Fashion & Beauty

Sylvie Millstein launches hot new line, Hellessy

Lined up in a panel of windows across Sylvie Millstein’s sprawling floor-through Soho apartment are key pieces from her fledgling sportswear line, Hellessy.

The racks hold dozens of cleanly cut separates in a mostly neutral palette — black, creams and pinky beiges, with only a few patterned pieces.

The line, celebrating its second year come November, is essential chic — a style honed during the designer’s years as a Chanel exec, but also innate to the half-Japanese, Paris-born Millstein.

Hellessy Fall Winter 2014. Designer Sylvie Millstein pictured above.

“I was obsessed with working for Chanel. And I knew the safest way to enter a big house like Chanel was to get the best diploma you can,” says Millstein, 40, dressed for a weekday afternoon in her own designs, her long blond hair flowing over a sleeveless black top paired with leather pants and wedges that vault her tiny frame another five inches.

“So I went to business school and studied economics and marketing,” she says.

After finishing at Hautes Études Commerciales de Paris (think Wharton, en français) in 1996, she worked for Givenchy while Alexander McQueen was still designing for the house.

Then on to Chanel, where she worked for nine years, eventually as the head marketer in Japan. She met her husband, financier Lee Millstein, in Tokyo, and in 2006 the couple moved to New York, where they proceeded to have two kids.

Family life inspired her fashion endeavor: Hellessy is named for her two sons, Hendrix and Lennox.

“My husband didn’t make the cut!” laughs Millstein.

She says her designs are made for a busy woman like herself, who needs to get from school pickup to a dinner party in one fell swoop of a killer outfit.

Hellessy Fall Winter 2014

That could mean an ultraskinny leather jacket, a knee-length tunic over pants or a blouse vented up to the midback.

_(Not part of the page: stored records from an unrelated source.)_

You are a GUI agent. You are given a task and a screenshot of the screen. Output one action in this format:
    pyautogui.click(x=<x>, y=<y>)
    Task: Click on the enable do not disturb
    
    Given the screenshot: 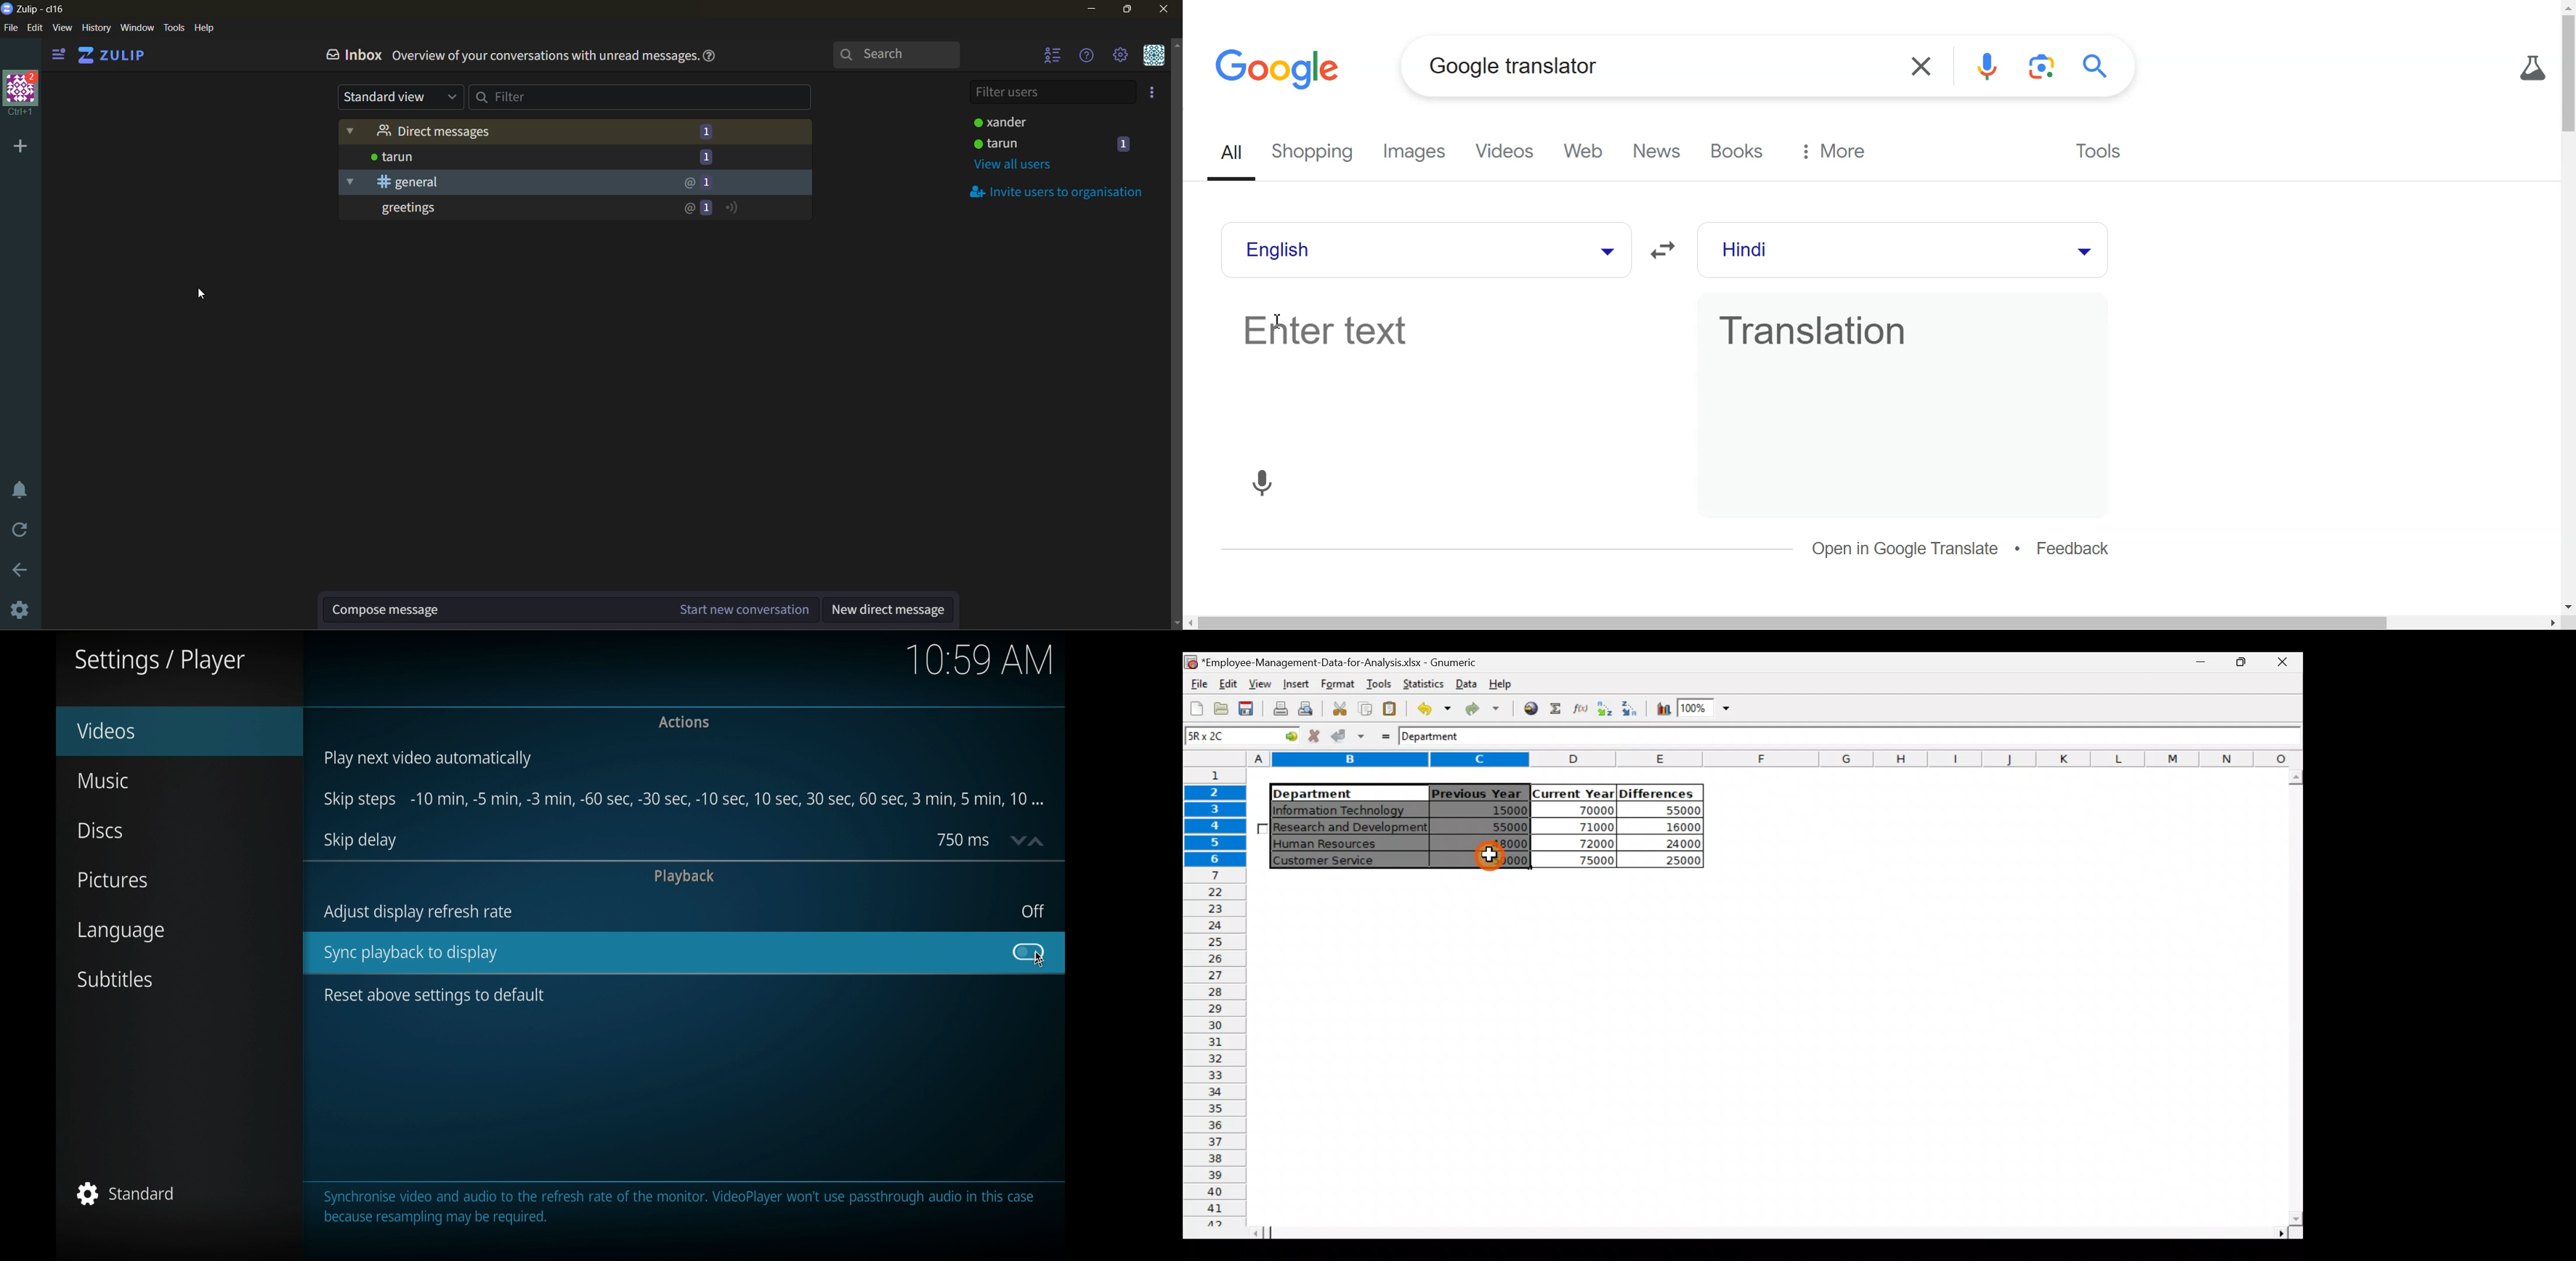 What is the action you would take?
    pyautogui.click(x=20, y=490)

The sleek separates are of a feather with the simplicity of Stella McCartney or Phoebe Philo for Céline, but Hellessy’s coup de vogue is knitwear, which luxury department stores such as Barneys and Harrods stock and sell in piles.

One of her standout fall pieces is a sweater jacket made from what seems like pounds of cashmere. Straightforward elegance is fitting for a designer who says her singular pet fashion peeve is being a fashion victim — “c’est le faux pas,” she says.

Knowing yourself, explains Millstein, is the most important step to looking good.

“Don’t try to force anything, don’t force yourself to explore something that doesn’t work for you,” she advises. “Find your own style.”